- Source extract:

»»

And now a word from your seductress

come-hither-hand-pfDo you like when people pay attention to what you have to say? When they laugh at your jokes, looking deeply into your eyes and seemingly hanging on your every word? Well then, you’re someone who likes to be seduced.

On the other hand, do you like it when people spend all their time yakking about themselves? How about when they name drop, brag about their abilities or whom they’ve been hanging with lately?  Do you like it when you’re obviously taking part in an one-way conversation?

If you answered, no, like most people, you’re not looking to be sold. And I’m guessing you don’t care for what largely passes as advertising from companies who should know better these days. So why do we marketers/advertisers continue to produce something we don’t personally care for as people and that we logically know isn’t going to effectively do the job?

Here’s where I pan out on that subject.

««

- Recorded information:
»»

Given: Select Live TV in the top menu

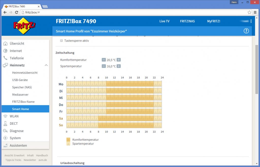Looking at the screenshot, I should point(164,21).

««

- Required task 1: In the marketing post, what kind of person are you if you like it when people laugh at your jokes and seem to hang on your every word?
- Required task 2: Quote the marketing post word for word, beginning at the words "And now a word" and stopping after the words "an one-way conversation?".

- Problem solution 1: You're someone who likes to be seduced.

- Problem solution 2:
And now a word from your seductress

come-hither-hand-pfDo you like when people pay attention to what you have to say? When they laugh at your jokes, looking deeply into your eyes and seemingly hanging on your every word? Well then, you’re someone who likes to be seduced.

On the other hand, do you like it when people spend all their time yakking about themselves? How about when they name drop, brag about their abilities or whom they’ve been hanging with lately?  Do you like it when you’re obviously taking part in an one-way conversation?